* Task data:
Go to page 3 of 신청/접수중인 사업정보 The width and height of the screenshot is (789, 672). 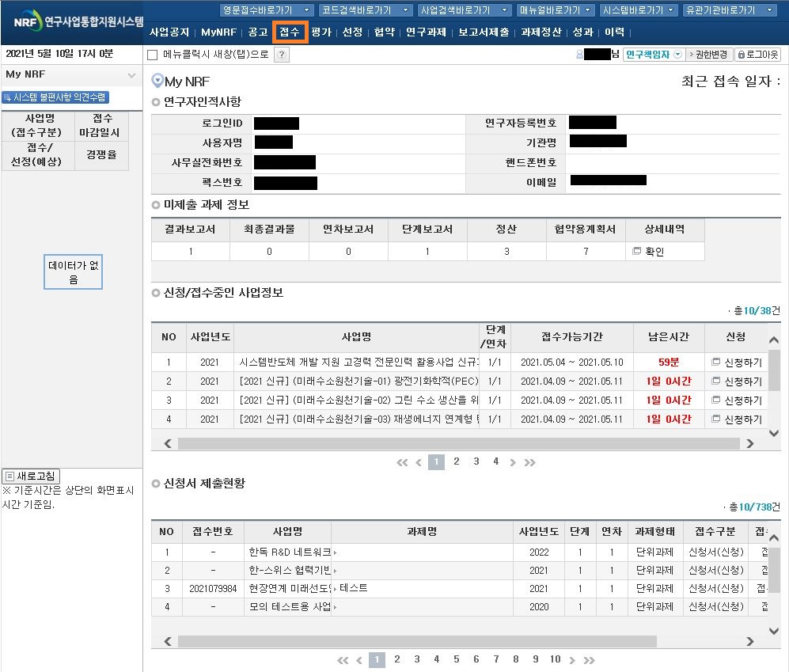(x=476, y=461)
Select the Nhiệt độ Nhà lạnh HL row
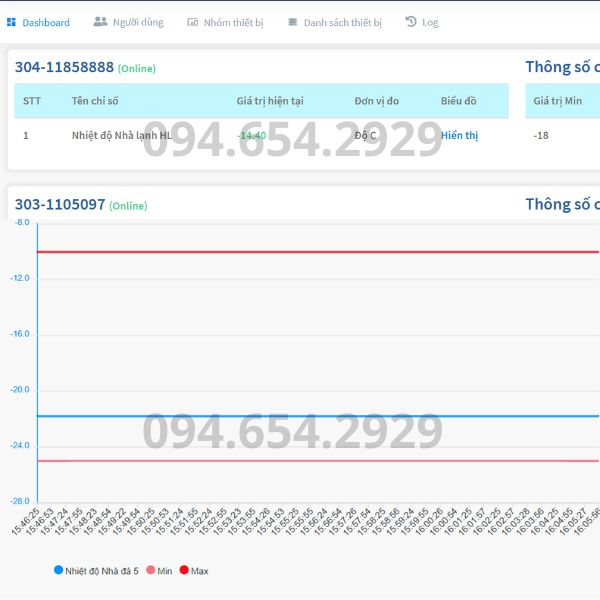 point(121,136)
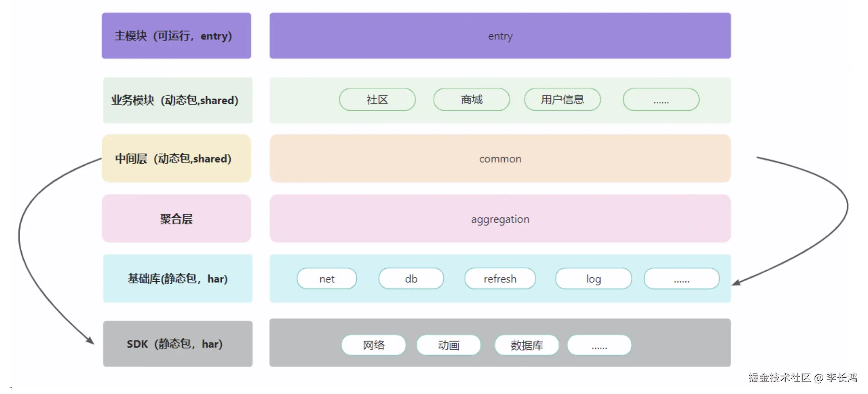
Task: Click the aggregation layer bar
Action: click(x=500, y=219)
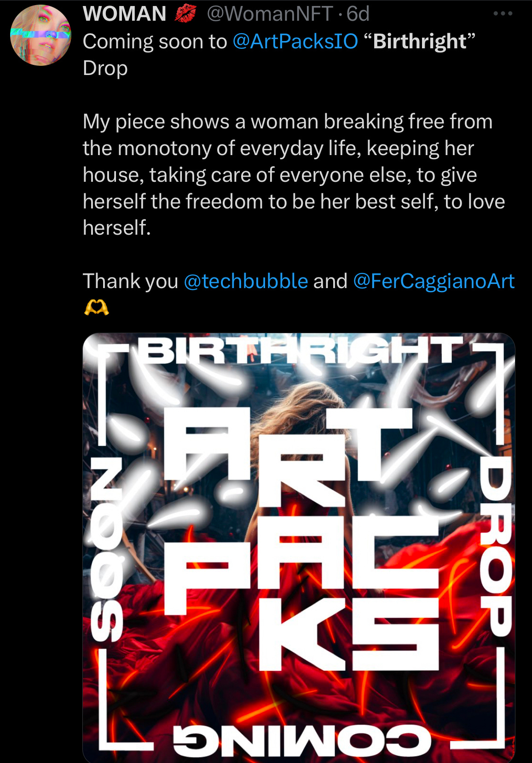This screenshot has width=532, height=763.
Task: Visit the @WomanNFT handle
Action: click(x=269, y=14)
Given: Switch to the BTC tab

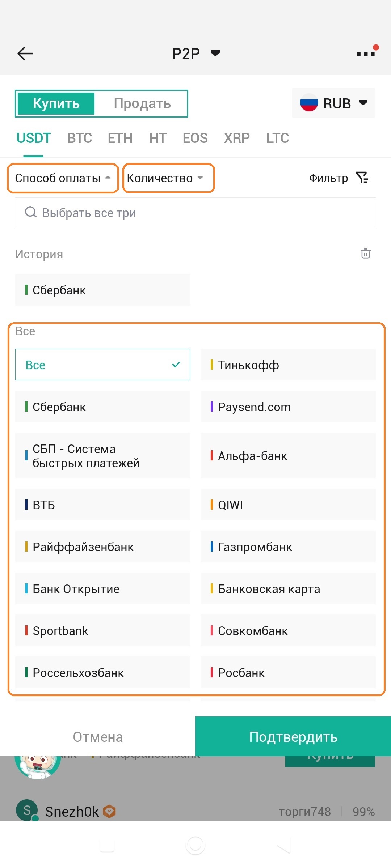Looking at the screenshot, I should (80, 138).
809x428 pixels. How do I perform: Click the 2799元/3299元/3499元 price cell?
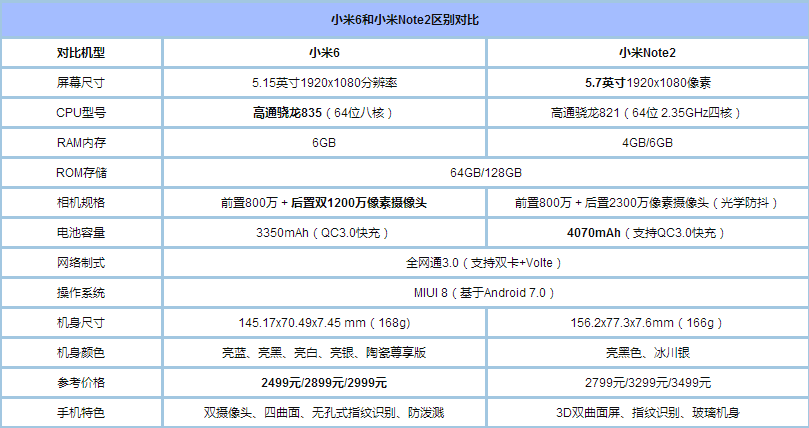[x=648, y=382]
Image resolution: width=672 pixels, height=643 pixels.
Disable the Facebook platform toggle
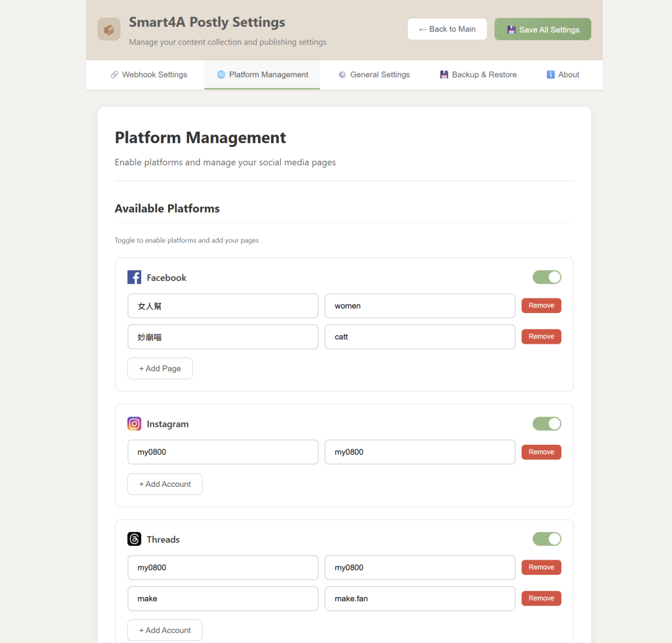coord(547,278)
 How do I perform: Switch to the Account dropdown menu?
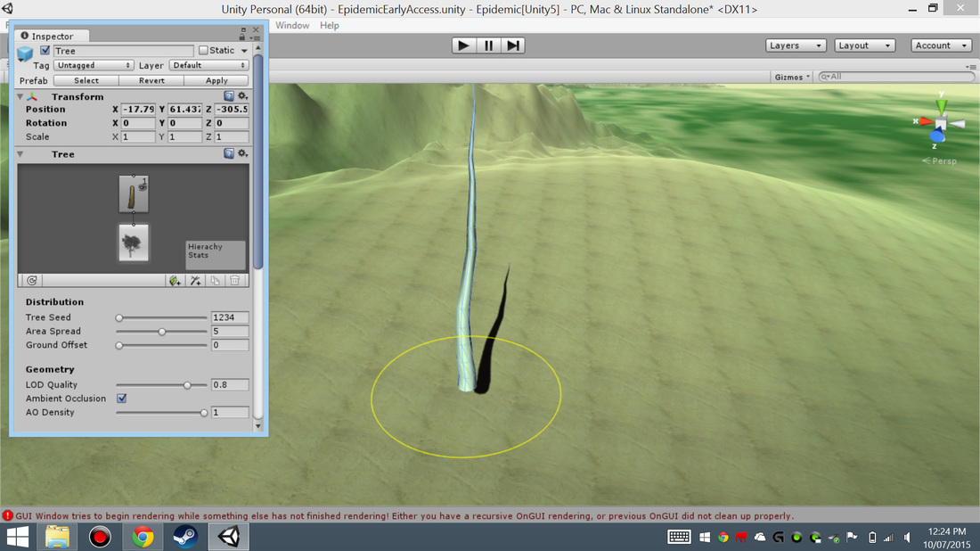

* The task: Copy exactly, and only, the lines from the line containing "Given: Switch to the BTC tab" through the final line of the material above, with no pictures.

* Result for this task:
Given: Switch to the BTC tab

Looking at the screenshot, I should (80, 138).
809x428 pixels. How do I perform: Click the 2799元/3299元/3499元 price cell?
[x=648, y=382]
Image resolution: width=672 pixels, height=643 pixels.
Disable the Facebook platform toggle
coord(547,278)
 How do I perform: Switch to the Account dropdown menu?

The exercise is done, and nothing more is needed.